Sunday, January 26, 2014

Can the glenoid be reamed after a biological resurfacing? Hemicap. Copeland. Ream and Run.

This email came in yesterday: "I had a hemiarthroplasty of my shoulder last February with a hemicap and the glenoid was biological resurfaced. Unfortunately my shoulder, at times, is still in significant amount of pain and stiff. My questions are: Is it possible to have the glenoid reamed after a biological resurfacing? Also, can the procedure be done with a hemicap or does the humeral head have to have a spherical resurfacing like a copeland?"

First, a few illustrations to clarify the situation. 

Here is an x-ray of a hemicap from the manufacturer's brochure. Note that only part of the humeral joint surface is covered, in this illustration the joint space is not congruent, and the inferior humeral osteophyte appears to be contacting the inferior glenoid.

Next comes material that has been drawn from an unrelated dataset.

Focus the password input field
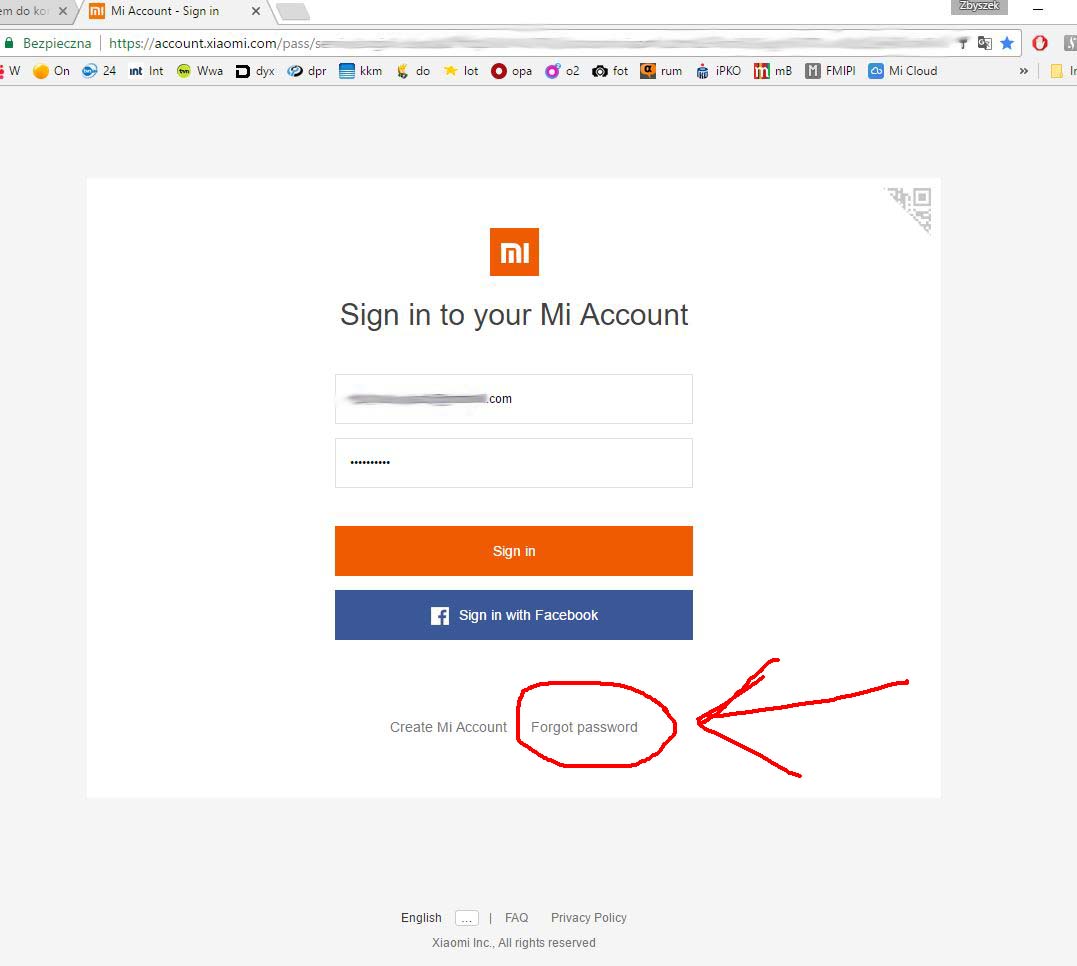The height and width of the screenshot is (966, 1077). click(x=514, y=463)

Here is an x-ray after a ream and run procedure, in which the glenoid has been reamed to match the curvature of the new humeral head which is fixed without cement in the shaft of the humerus. The only bone that is removed in this procedure is that of the arthritic humeral head. The bone removed is used to help achieve a tight fit of the stem in the humeral shaft. Note the dark space between the humeral head and the glenoid where a new soft tissue layer has regenerated.

In answer to the question posed in the email, yes we have been able to ream the glenoid in cases of failed resurfacing. In these cases we routinely obtain cultures in that there seems to be a rather high rate of culture positivity for Propionibacterium in failed arthroplasties. In fact, here is a post of such a case after a Copeland arthroplasty.

In the ream and run procedure, we use a stemmed humeral component as shown in the x-ray above because it gives maximal security of fixation and maximal flexibility of head size, curvature, and position.